++++ Material for this exercise ++++

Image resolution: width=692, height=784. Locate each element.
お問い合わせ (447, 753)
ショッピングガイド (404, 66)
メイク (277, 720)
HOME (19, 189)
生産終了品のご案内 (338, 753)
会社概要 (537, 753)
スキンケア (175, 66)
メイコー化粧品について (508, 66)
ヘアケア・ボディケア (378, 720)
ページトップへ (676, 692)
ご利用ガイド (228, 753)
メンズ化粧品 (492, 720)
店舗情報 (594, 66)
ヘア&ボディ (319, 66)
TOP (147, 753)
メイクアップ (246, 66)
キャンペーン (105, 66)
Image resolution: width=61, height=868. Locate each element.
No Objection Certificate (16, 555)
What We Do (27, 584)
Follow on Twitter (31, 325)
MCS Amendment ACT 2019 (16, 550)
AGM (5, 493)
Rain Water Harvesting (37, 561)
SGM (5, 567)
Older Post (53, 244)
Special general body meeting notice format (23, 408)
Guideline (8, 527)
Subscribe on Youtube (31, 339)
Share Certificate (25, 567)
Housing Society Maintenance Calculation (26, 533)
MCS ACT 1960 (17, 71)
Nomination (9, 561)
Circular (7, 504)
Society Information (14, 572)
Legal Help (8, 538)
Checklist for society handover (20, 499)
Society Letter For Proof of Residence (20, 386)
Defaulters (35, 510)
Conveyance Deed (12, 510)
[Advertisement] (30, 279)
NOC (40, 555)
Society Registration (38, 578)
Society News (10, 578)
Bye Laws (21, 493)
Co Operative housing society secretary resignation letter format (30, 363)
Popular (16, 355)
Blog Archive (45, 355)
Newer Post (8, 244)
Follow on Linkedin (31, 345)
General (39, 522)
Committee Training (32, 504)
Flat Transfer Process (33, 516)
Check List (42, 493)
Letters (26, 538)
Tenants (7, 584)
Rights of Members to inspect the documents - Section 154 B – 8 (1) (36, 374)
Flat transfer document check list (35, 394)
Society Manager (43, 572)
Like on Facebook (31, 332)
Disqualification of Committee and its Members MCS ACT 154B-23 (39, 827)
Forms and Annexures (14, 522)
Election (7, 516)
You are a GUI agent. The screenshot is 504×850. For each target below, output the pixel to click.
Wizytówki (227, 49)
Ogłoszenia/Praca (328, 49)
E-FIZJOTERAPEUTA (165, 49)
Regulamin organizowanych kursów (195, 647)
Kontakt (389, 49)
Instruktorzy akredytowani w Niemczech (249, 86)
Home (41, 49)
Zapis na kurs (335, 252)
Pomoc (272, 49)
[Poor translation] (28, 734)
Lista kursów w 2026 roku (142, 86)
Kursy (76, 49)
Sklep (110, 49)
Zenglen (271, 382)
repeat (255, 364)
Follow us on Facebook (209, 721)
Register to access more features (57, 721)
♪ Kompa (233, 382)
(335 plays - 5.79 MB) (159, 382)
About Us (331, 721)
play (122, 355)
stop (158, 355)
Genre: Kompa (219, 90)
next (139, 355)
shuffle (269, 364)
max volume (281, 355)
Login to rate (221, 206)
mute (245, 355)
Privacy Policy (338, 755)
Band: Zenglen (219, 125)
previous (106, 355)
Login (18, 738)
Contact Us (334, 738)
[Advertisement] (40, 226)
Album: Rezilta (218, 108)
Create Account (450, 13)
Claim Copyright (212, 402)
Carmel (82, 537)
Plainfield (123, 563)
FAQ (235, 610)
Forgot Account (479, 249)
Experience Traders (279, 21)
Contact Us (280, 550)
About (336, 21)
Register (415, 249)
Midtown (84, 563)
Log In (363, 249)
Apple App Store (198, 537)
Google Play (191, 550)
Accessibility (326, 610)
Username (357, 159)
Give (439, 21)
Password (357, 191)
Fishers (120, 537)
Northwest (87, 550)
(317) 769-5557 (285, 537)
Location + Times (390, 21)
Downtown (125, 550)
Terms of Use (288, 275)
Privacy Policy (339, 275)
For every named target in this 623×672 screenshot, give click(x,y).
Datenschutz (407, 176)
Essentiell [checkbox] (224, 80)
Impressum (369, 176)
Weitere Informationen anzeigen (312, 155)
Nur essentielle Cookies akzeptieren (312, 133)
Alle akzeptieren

++++

** Your goal **
Update the material above by changing each "Privacy Policy" to "Privacy Notice", and write out every line again with nothing else altered.

** Result for this task **
Image resolution: width=692, height=784. Locate each element.
お問い合わせ (447, 753)
ショッピングガイド (404, 66)
メイク (277, 720)
HOME (19, 189)
生産終了品のご案内 (338, 753)
会社概要 (537, 753)
スキンケア (175, 66)
メイコー化粧品について (508, 66)
ヘアケア・ボディケア (378, 720)
ページトップへ (676, 692)
ご利用ガイド (228, 753)
メンズ化粧品 (492, 720)
店舗情報 (594, 66)
ヘア&ボディ (319, 66)
TOP (147, 753)
メイクアップ (246, 66)
キャンペーン (105, 66)
Image resolution: width=61, height=868. Locate each element.
No Objection Certificate (16, 555)
What We Do (27, 584)
Follow on Twitter (31, 325)
MCS Amendment ACT 2019 (16, 550)
AGM (5, 493)
Rain Water Harvesting (37, 561)
SGM (5, 567)
Older Post (53, 244)
Special general body meeting notice format (23, 408)
Guideline (8, 527)
Subscribe on Youtube (31, 339)
Share Certificate (25, 567)
Housing Society Maintenance Calculation (26, 533)
MCS ACT 1960 (17, 71)
Nomination (9, 561)
Circular (7, 504)
Society Information (14, 572)
Legal Help (8, 538)
Checklist for society handover (20, 499)
Society Letter For Proof of Residence (20, 386)
Defaulters (35, 510)
Conveyance Deed (12, 510)
[Advertisement] (30, 279)
NOC (40, 555)
Society Registration (38, 578)
Society News (10, 578)
Bye Laws (21, 493)
Co Operative housing society secretary resignation letter format (30, 363)
Popular (16, 355)
Blog Archive (45, 355)
Newer Post (8, 244)
Follow on Linkedin (31, 345)
General (39, 522)
Committee Training (32, 504)
Flat Transfer Process (33, 516)
Check List (42, 493)
Letters (26, 538)
Tenants (7, 584)
Rights of Members to inspect the documents - Section 154 B – 8 (1) (36, 374)
Flat transfer document check list (35, 394)
Society Manager (43, 572)
Like on Facebook (31, 332)
Disqualification of Committee and its Members MCS ACT 154B-23 (39, 827)
Forms and Annexures (14, 522)
Election (7, 516)
You are a GUI agent. The screenshot is 504×850. For each target below, output the pixel to click.
Wizytówki (227, 49)
Ogłoszenia/Praca (328, 49)
E-FIZJOTERAPEUTA (165, 49)
Regulamin organizowanych kursów (195, 647)
Kontakt (389, 49)
Instruktorzy akredytowani w Niemczech (249, 86)
Home (41, 49)
Zapis na kurs (335, 252)
Pomoc (272, 49)
[Poor translation] (28, 734)
Lista kursów w 2026 roku (142, 86)
Kursy (76, 49)
Sklep (110, 49)
Zenglen (271, 382)
repeat (255, 364)
Follow us on Facebook (209, 721)
Register to access more features (57, 721)
♪ Kompa (233, 382)
(335 plays - 5.79 MB) (159, 382)
About Us (331, 721)
play (122, 355)
stop (158, 355)
Genre: Kompa (219, 90)
next (139, 355)
shuffle (269, 364)
max volume (281, 355)
Login to rate (221, 206)
mute (245, 355)
Privacy Notice (338, 755)
Band: Zenglen (219, 125)
previous (106, 355)
Login (18, 738)
Contact Us (334, 738)
[Advertisement] (40, 226)
Album: Rezilta (218, 108)
Create Account (450, 13)
Claim Copyright (212, 402)
Carmel (82, 537)
Plainfield (123, 563)
FAQ (235, 610)
Forgot Account (479, 249)
Experience Traders (279, 21)
Contact Us (280, 550)
About (336, 21)
Register (415, 249)
Midtown (84, 563)
Log In (363, 249)
Apple App Store (198, 537)
Google Play (191, 550)
Accessibility (326, 610)
Username (357, 159)
Give (439, 21)
Password (357, 191)
Fishers (120, 537)
Northwest (87, 550)
(317) 769-5557 (285, 537)
Location + Times (390, 21)
Downtown (125, 550)
Terms of Use (288, 275)
Privacy Notice (339, 275)
For every named target in this 623×672 screenshot, give click(x,y).
Datenschutz (407, 176)
Essentiell [checkbox] (224, 80)
Impressum (369, 176)
Weitere Informationen anzeigen (312, 155)
Nur essentielle Cookies akzeptieren (312, 133)
Alle akzeptieren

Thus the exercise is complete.